— Goal of the exercise —
Would you please return the lines of the entries below starting at the line that has "Viewport: 2118px width, 1256px" and ending at the line that has "Given: Open the notifications bell icon", both included, exactly as they are?

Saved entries
╭──
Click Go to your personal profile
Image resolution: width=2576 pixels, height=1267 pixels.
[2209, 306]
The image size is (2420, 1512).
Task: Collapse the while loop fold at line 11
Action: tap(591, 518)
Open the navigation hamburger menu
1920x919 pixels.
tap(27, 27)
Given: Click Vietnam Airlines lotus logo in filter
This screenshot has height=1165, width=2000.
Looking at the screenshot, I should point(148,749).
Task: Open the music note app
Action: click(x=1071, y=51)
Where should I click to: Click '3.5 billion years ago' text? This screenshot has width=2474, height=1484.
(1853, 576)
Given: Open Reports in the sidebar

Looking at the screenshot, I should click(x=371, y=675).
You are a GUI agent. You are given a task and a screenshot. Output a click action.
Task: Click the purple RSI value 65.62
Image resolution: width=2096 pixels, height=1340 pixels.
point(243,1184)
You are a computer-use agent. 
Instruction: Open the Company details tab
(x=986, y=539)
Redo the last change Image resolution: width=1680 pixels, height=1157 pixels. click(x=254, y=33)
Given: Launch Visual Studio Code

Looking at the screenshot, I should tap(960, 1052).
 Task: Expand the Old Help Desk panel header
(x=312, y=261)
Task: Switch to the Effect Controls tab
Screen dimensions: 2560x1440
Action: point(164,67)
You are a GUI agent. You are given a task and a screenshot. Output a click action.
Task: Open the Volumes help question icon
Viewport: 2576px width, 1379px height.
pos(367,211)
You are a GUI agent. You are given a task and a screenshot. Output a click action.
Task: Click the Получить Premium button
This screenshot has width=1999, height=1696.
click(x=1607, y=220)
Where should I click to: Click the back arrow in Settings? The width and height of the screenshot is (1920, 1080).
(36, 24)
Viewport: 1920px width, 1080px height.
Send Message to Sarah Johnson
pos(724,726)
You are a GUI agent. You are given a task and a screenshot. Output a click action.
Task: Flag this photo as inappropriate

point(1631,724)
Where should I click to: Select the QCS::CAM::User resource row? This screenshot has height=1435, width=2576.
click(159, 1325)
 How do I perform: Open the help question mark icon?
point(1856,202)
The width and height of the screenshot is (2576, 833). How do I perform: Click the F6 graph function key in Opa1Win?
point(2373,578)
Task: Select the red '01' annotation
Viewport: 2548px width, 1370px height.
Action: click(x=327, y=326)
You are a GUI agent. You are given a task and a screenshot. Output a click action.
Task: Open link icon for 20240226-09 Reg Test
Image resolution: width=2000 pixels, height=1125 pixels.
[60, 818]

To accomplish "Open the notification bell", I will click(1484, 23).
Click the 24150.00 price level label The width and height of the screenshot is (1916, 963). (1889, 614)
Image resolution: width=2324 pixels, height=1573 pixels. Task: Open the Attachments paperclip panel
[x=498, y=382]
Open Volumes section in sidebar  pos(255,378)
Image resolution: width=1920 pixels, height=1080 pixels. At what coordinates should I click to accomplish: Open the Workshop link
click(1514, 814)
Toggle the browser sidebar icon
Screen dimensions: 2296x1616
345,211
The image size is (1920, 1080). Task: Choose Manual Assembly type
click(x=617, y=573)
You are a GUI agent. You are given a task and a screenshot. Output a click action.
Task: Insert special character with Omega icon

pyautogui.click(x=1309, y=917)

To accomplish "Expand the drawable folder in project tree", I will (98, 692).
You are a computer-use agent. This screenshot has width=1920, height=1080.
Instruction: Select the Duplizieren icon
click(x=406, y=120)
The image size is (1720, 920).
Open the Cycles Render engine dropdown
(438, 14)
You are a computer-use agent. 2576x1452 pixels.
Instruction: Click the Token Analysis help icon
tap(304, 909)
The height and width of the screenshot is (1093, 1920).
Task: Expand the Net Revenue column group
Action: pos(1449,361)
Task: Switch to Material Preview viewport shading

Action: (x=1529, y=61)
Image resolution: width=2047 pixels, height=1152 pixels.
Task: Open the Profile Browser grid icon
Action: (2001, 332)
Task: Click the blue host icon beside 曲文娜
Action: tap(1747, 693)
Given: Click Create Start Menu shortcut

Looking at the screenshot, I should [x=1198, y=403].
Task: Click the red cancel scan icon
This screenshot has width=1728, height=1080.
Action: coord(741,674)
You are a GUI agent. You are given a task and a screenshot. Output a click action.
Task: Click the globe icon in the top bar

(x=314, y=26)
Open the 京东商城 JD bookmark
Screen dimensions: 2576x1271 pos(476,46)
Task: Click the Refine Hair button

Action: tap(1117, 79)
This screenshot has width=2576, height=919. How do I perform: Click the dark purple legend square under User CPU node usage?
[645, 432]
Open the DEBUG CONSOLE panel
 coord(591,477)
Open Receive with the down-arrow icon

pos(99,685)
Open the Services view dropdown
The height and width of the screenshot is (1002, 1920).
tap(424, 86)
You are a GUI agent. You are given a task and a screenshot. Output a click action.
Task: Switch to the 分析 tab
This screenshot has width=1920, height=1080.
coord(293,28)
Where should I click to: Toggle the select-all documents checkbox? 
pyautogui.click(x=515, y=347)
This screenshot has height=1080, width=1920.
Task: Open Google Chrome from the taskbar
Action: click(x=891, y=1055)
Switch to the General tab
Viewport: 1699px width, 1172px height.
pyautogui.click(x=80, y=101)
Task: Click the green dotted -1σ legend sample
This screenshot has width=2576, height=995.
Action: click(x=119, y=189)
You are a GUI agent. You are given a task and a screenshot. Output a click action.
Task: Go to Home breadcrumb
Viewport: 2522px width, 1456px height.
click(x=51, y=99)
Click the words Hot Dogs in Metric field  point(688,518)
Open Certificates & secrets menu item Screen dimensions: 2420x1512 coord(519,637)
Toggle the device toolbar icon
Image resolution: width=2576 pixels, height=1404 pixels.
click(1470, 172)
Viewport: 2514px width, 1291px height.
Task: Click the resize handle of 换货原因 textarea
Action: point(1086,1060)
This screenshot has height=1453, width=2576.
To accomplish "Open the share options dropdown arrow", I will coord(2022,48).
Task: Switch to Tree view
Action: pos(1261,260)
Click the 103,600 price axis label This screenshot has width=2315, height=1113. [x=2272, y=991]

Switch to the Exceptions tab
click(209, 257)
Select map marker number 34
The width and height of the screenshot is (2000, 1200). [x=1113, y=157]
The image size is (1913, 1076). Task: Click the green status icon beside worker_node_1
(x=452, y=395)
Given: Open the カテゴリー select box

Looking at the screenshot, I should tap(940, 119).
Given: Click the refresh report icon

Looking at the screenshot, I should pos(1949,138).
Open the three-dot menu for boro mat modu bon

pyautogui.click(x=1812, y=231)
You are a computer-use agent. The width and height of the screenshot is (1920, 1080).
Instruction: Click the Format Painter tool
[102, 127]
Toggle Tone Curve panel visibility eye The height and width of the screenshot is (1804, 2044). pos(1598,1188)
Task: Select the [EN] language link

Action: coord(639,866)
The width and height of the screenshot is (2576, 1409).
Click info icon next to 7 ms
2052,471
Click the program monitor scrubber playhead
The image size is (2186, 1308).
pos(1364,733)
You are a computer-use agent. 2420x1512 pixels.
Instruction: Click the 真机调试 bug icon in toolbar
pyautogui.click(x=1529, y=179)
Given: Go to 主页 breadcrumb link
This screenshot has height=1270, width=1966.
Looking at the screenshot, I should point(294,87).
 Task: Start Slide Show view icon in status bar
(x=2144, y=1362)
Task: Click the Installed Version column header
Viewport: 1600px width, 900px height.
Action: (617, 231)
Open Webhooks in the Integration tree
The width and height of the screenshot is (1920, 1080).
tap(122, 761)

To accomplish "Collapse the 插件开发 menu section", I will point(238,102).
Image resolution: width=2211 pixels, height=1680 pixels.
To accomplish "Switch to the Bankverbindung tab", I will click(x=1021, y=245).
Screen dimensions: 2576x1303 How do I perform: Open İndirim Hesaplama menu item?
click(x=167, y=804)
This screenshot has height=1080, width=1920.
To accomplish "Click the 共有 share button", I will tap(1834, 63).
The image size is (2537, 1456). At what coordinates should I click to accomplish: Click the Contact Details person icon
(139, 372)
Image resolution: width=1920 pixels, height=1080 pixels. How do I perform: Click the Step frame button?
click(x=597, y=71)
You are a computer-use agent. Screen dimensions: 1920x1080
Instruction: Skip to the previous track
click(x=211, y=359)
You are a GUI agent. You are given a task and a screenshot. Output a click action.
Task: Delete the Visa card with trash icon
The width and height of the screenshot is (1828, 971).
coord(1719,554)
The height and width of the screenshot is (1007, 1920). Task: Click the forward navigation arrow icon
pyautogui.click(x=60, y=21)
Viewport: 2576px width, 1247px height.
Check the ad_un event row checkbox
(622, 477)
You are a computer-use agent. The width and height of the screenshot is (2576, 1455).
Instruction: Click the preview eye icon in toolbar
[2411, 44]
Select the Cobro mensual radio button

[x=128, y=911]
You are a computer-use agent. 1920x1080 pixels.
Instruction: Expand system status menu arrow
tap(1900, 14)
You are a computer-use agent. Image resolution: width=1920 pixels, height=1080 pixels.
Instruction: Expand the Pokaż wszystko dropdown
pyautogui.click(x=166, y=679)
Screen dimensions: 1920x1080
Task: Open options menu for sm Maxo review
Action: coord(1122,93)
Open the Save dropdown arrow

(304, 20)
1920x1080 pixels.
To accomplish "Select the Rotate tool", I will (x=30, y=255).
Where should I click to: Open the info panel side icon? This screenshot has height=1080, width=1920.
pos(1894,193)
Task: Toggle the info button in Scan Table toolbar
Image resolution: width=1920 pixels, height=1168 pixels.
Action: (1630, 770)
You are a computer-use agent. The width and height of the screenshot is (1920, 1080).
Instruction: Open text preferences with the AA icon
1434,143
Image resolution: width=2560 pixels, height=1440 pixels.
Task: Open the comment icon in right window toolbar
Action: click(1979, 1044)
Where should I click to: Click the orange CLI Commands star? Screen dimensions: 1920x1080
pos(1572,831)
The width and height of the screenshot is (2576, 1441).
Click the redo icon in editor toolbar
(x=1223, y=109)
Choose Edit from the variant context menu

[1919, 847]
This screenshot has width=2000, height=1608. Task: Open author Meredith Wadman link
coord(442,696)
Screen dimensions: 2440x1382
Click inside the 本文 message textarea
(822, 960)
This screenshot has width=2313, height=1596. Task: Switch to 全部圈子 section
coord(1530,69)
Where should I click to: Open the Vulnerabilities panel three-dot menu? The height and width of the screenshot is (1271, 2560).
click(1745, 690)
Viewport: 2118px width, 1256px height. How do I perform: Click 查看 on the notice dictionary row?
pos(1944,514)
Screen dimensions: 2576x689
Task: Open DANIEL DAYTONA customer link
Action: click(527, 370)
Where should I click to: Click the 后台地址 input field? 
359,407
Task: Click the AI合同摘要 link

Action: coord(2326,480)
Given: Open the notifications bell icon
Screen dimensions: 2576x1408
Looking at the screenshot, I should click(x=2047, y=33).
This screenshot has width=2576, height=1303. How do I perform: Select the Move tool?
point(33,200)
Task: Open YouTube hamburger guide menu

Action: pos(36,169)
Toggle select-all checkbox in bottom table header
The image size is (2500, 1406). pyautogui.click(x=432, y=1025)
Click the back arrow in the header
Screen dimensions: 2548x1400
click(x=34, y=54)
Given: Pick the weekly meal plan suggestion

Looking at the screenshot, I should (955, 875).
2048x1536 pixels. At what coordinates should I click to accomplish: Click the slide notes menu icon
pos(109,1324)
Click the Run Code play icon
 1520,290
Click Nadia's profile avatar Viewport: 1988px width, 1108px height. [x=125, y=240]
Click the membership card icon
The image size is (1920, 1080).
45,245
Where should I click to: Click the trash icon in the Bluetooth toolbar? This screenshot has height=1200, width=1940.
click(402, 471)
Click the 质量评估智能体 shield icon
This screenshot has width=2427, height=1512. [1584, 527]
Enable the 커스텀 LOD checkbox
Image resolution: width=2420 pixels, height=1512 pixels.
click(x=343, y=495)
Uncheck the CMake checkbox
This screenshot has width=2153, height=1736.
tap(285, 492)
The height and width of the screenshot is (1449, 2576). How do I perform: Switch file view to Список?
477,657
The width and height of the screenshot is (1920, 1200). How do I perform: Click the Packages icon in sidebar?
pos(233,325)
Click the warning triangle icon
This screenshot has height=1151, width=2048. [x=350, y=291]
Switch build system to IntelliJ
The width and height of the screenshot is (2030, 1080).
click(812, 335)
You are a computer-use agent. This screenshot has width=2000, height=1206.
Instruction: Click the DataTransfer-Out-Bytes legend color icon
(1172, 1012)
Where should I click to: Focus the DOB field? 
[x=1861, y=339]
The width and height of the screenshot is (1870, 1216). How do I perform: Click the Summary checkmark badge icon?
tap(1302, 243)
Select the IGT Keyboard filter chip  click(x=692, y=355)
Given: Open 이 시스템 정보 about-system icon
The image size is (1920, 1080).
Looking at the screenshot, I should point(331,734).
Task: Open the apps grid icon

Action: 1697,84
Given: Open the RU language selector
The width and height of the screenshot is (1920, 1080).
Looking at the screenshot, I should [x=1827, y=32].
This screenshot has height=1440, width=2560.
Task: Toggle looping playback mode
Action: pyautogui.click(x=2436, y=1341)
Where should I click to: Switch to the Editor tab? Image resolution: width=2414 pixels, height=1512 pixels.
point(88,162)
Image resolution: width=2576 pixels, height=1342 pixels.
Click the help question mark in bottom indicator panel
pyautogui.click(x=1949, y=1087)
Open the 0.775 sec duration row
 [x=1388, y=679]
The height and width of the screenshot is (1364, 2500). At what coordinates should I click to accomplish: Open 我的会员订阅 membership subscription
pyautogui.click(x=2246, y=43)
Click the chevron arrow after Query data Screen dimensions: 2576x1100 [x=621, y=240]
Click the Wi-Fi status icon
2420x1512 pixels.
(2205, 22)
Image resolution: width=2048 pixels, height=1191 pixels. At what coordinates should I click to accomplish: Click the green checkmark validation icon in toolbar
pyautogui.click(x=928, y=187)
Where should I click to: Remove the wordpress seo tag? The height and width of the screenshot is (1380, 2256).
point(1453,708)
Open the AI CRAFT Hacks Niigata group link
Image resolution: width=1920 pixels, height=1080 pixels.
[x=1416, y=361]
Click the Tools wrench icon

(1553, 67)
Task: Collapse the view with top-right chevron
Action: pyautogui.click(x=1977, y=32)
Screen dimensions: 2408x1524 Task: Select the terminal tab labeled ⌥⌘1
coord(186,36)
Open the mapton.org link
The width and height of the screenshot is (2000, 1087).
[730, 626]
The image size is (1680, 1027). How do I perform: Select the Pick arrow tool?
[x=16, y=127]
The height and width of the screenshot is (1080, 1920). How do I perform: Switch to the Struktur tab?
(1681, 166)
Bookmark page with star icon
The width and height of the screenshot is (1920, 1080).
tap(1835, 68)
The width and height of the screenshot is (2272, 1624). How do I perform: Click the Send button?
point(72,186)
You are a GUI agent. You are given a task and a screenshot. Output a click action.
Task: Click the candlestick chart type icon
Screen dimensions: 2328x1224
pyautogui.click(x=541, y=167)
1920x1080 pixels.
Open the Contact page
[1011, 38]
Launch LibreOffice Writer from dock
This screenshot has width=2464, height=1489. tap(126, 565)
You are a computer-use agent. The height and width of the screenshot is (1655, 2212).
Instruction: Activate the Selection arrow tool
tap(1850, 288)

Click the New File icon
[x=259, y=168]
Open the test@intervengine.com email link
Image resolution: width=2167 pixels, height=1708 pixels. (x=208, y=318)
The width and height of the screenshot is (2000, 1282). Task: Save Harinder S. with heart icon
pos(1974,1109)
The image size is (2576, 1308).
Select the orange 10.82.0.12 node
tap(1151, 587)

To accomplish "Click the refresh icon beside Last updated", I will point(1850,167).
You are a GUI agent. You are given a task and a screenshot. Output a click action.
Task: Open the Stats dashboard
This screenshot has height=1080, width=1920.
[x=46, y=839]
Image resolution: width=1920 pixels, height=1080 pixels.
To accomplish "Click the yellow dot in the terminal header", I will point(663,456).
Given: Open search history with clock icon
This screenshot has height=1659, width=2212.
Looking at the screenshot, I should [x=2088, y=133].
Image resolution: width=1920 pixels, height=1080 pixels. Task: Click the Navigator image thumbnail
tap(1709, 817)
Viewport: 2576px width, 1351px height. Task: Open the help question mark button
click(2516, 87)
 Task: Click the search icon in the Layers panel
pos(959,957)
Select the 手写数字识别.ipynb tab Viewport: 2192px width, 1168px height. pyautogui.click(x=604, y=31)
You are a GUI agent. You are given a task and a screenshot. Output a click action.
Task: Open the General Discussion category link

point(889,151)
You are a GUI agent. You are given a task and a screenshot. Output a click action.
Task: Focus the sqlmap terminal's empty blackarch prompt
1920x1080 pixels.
╰──
— Task response —
Viewport: 2118px width, 1256px height. How do I perform: Click 查看 on the notice dictionary row?
pos(1944,514)
Screen dimensions: 2576x689
Task: Open DANIEL DAYTONA customer link
Action: click(527, 370)
Where should I click to: Click the 后台地址 input field? 
359,407
Task: Click the AI合同摘要 link

Action: coord(2326,480)
Given: Open the notifications bell icon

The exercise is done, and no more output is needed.